La tesi sostenuta da Pansa è quella che Gastaldi fu fatto fuori con l'inganno, in quanto ritenuto essere vicino alla Democrazia Cristiana (aspetto di cui, tuttavia, non sono stati mai trovati riscontri), nonché troppo potente dal punto di vista militare. Insomma, Bisagno era una vera e propria “spina nel fianco”, quindi venne eliminato facendolo sembrare vittima di un tragico incidente. Una circostanza tutta da chiarire: può un comandante così esperto e accorto, che é sfuggito più volte ai rastrellamenti nazi-fascisti e ad un agguato teso da parte del proprio comando, morire a causa di un banale incidente stradale dai contorni grotteschi? Dopo settant'anni la scomparsa di Bisagno, si tratta tuttora un mistero insoluto. Comunque la si pensi, è una vicenda appassionante, come consuetudine di Pansa, raccontata avvalendosi di ricerche rigorose, di documenti originali e di testimonianze dirette, sullo sfondo dell’appennino ligure e dei terribili mesi di guerra tra il ‘43 e il ‘45.

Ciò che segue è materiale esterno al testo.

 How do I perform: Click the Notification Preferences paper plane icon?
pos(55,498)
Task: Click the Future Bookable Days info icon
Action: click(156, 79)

L'intera vita del Gastaldi è un mistero intrigante, che anche un esperto romanziere stenterebbe a concepire. Comandante militare dalle capacità straordinarie e rigoroso cattolico. Dotato di un fortissimo ascendente sui propri uomini ma abile anche a districarsi nei rapporti con l'ambiguo comando superiore. Personalità complessa, profonda, inconsueta per un giovane di quell'età. Risoluto nel compimento della propria missione militare, tuttavia estraneo a eccessi di violenza e giusto nei confronti dei nemici messi fuori combattimento. È una figura che merita di essere conosciuta o, ancor meglio, studiata, tanto nelle scuole, quanto negli istituti militari di formazione.
Pansa, con questa opera, ci restituisce un'altra pagina della storia recente italiana, rimossa dalla narrazione ufficiale che ha prevalso nell'ultimo dopoguerra. Ciò, rende ancor più prezioso un libro che si legge tutto d'un fiato.